# START OF Excerpted passage

As bandleader for Sunny and the Sunglows in the 1960s, he produced and played drums on such enduring San Antonio hits as “Golly Gee,” which he co-wrote with Sunny Ozuna, and “Peanuts (La Cacahúata).”

Behind his drum kit, Guerra was a taskmaster. He was a few years older than the other musicians.

“He called every song onstage. He counted every song in. And he corrected everybody afterward,” Ozuna recalled. “We were the young teenagers that didn’t know what we were doing. He was being the teacher for the little kids in class.”

“Talk to Me,” the first Chicano record to become a national hit, was his greatest production, something even Guerra acknowledged at a book signing on Sunday.

Manny Guerra (second from right) with Sunny and the Sunglows. Guerra produced the band’s big hit “Talk To Me.” Also pictured are Henry Nañez (from left), Rudy Guerra, Sunny Ozuna and Tommy Luna.

Manny Guerra (second from right) with Sunny and the Sunglows. Guerra produced the band’s big hit “Talk To Me.” Also pictured are Henry Nañez (from left), Rudy Guerra, Sunny Ozuna and Tommy Luna.


He set up the recording sessions and was the one who insisted on adding real strings on what would be Ozuna’s signature song. Arturo “Sauce” Gonzalez’s Wurlitzer organ is characteristic of what would become known as the West Side Sound.

The record was released on Guerra’s Sunglow label. When Ozuna left the group just as the song was taking off, Guerra said he felt betrayed and humiliated and wondered if the Sunglows could survive.

“I wanted for the earth to open up and swallow me,” he said.

Ozuna, who performed at the book signing, maintains he was forced out.

Guerra, in any case, would continue to shape the sound of Tejano music as a producer.

His humble Amen Studios facility on the South Side — Tejano singer Shelly Lares still describes it as a magical shack — was where the Latin Breed first assembled its horn-driven fusion and where Selena recorded her early albums and cumbia pop hits.

The studio was the epicenter, a Tejano hit factory. .

“He was the studio guy,” said Abraham Quintanilla, father and manager of the late Tejano superstar Selena Quintanilla Perez. They made five albums with Guerra.

# END OF Excerpted passage
# START OF Recorded information

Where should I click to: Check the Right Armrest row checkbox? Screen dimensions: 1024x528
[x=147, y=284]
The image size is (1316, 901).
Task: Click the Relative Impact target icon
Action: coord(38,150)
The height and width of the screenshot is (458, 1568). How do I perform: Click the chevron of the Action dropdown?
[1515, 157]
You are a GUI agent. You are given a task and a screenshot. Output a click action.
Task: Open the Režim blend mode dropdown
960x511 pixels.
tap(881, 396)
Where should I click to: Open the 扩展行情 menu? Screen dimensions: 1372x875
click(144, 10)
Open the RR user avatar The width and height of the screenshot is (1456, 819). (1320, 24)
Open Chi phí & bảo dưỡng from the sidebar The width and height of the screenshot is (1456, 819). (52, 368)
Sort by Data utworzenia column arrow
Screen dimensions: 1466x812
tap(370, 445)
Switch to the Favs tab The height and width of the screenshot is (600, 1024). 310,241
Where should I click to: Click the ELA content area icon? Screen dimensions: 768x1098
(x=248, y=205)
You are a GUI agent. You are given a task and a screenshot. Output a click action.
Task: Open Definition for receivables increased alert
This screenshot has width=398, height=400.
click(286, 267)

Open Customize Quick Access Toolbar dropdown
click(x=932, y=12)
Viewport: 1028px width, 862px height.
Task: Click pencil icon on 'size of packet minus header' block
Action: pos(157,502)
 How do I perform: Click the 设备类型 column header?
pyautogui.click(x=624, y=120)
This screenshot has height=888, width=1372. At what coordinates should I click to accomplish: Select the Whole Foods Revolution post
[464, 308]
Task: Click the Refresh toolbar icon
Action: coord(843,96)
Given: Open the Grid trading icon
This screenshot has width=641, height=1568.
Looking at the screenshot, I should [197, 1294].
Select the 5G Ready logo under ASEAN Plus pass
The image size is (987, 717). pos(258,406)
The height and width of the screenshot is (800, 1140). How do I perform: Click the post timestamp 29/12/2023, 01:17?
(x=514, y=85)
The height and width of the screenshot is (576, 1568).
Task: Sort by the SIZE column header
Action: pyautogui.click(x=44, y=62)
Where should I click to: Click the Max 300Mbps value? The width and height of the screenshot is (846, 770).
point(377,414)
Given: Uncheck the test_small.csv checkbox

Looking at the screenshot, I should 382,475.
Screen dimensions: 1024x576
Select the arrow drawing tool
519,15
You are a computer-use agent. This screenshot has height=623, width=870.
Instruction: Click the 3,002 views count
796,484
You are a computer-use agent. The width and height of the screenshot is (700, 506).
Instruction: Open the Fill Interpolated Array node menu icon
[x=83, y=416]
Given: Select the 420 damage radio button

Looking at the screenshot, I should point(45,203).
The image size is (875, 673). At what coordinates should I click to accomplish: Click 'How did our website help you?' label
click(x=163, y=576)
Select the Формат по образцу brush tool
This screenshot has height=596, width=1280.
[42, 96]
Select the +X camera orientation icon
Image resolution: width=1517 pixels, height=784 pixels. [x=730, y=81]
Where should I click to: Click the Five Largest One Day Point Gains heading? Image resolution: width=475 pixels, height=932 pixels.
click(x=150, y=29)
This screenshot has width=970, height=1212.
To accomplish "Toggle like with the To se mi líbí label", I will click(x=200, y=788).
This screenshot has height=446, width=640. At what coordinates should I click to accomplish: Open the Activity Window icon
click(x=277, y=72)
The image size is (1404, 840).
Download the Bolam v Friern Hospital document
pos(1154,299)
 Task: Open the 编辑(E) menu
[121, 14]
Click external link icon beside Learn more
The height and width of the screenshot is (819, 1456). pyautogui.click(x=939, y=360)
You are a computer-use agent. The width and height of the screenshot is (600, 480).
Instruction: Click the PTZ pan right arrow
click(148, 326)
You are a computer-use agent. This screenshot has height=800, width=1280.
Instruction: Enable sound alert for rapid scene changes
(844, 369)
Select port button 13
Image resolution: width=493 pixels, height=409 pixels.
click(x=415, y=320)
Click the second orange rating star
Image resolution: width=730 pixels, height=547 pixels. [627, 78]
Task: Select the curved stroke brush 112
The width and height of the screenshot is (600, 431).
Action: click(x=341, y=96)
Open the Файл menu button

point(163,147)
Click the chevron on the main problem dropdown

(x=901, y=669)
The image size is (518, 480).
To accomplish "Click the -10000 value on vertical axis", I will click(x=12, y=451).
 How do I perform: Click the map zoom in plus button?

# END OF Recorded information

### Work to do
**1)** Put this sentence from the Manny Guerra article into Spanish: "Behind his drum kit, Guerra was a taskmaster."
**2)** Pick up the article about Manny Guerra after its last sentence and keep writing.
The records have nothing to do with what comes next.

### Outputs in order
**1)** Detrás de su batería, Guerra era un jefe muy exigente.

**2)**
Selena’s signature hits “Como La Flor,” “Amor Prohibido” and “Bidi Bidi Bom Bom” were recorded at Amen Studios.

“He could give you a real good sound. Manny is one of the pioneers of Tejano music,” said Quintanilla, though he added that it was his son, A.B. Quintanilla, who really produced Selena.

“Tejano Music Award Producer” skims over much of those details.

Tejano fans looking for the San Antonio equivalent of how Phil Spector created his wall of sound, how George Martin produced the Beatles or how Tina Turner survived her marriage to Ike Turner may find Guerra’s book lacking.

But the memoir does offer insight into his complicated, often conflicted persona and his spiritual awakening as well as a clear-eyed dissection of his successes, failures and family strife.

A born-again experience in June 1968 is central to Guerra’s book and to how he views his life — and his life’s work.

Reading the story, some may see parallels in his attitude to those of rock ’n’ roll architects Little Richard Penniman and Jerry Lee Lewis. Their religious views often were in conflict with the music they popularized. Both referred to secular rock ’n’ roll as the devil’s music.

Guerra’s opinion of the secular records he produced is not that different.

“None of it came from an inspiration of God,” he said. “It came from within me, and I was living in a sinful nature.”

Singer-songwriter Rene Ornelas of Rene & Rene fame doesn’t see anything sinful about his innocent early hits.

“Most of my music is romantic, and I don’t see anything wrong with that,” Ornelas said,

Ozuna agrees. Both men perform oldies concerts and Christian shows.

Guerra, who only records gospel music now, is hard to pin down when it comes to his early music or the records he produced.

“I never loved music,” Guerra said. “It was just a vehicle.”

Even people who know him have a hard time swallowing that.

“I don’t get the whole ‘I never loved music’ thing,” said Lares, who was signed to Guerra’s Tejano label,

“Manny Guerra is music,” said Henry “Pepsi” Peña, the longtime radio personality. “He would tell you it’s about creating something that wasn’t there. That’s the ecstasy of what he was doing. That’s what moved him and motivated him.

“Is he complicated? Yes. Who understands Picasso? The guy was a genius … but there are a lot of unanswered questions.”

“Tejano Music Award Producer” (Christian Faith Publishing, $24.95) is available at and other online retailers.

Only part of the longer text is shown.